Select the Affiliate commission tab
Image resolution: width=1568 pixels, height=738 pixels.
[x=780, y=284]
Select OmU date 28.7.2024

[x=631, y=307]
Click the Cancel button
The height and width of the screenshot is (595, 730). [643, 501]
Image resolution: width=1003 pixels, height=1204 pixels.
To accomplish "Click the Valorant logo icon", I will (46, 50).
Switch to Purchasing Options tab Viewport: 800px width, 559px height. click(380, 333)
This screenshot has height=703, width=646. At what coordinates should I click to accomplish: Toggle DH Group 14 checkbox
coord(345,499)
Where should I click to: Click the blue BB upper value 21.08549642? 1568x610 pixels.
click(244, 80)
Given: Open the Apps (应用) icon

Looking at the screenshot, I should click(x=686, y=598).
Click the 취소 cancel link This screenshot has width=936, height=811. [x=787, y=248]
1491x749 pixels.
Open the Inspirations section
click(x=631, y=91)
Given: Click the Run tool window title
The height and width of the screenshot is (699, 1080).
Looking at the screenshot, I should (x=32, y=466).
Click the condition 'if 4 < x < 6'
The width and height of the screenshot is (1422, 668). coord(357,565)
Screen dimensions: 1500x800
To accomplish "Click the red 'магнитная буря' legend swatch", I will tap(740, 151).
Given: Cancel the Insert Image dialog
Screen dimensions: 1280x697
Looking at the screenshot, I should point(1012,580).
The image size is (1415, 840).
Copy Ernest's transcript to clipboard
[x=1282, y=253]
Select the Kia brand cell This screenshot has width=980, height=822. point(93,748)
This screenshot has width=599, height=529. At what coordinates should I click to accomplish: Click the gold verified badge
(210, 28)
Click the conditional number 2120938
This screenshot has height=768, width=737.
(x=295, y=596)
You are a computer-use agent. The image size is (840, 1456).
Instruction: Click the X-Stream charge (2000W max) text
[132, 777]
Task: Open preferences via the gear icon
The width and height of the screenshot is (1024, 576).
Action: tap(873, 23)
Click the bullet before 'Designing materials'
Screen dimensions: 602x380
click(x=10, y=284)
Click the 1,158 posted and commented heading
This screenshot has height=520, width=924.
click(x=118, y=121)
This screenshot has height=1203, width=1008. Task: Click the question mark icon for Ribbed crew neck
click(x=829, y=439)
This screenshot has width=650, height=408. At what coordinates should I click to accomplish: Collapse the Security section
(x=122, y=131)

*****

Your objective: Look above for the line holding "This screenshot has height=703, width=646.", then set down exactly that line and every line after it up to and including the line holding "Task: Open preferences via the gear icon", with nothing else.

Output:
This screenshot has height=703, width=646. At what coordinates should I click to accomplish: Toggle DH Group 14 checkbox
coord(345,499)
Where should I click to: Click the blue BB upper value 21.08549642? 1568x610 pixels.
click(244, 80)
Given: Open the Apps (应用) icon

Looking at the screenshot, I should click(x=686, y=598).
Click the 취소 cancel link This screenshot has width=936, height=811. [x=787, y=248]
1491x749 pixels.
Open the Inspirations section
click(x=631, y=91)
Given: Click the Run tool window title
The height and width of the screenshot is (699, 1080).
Looking at the screenshot, I should (x=32, y=466).
Click the condition 'if 4 < x < 6'
The width and height of the screenshot is (1422, 668). coord(357,565)
Screen dimensions: 1500x800
To accomplish "Click the red 'магнитная буря' legend swatch", I will tap(740, 151).
Given: Cancel the Insert Image dialog
Screen dimensions: 1280x697
Looking at the screenshot, I should point(1012,580).
The image size is (1415, 840).
Copy Ernest's transcript to clipboard
[x=1282, y=253]
Select the Kia brand cell This screenshot has width=980, height=822. point(93,748)
This screenshot has width=599, height=529. At what coordinates should I click to accomplish: Click the gold verified badge
(210, 28)
Click the conditional number 2120938
This screenshot has height=768, width=737.
(x=295, y=596)
You are a computer-use agent. The image size is (840, 1456).
Instruction: Click the X-Stream charge (2000W max) text
[132, 777]
Task: Open preferences via the gear icon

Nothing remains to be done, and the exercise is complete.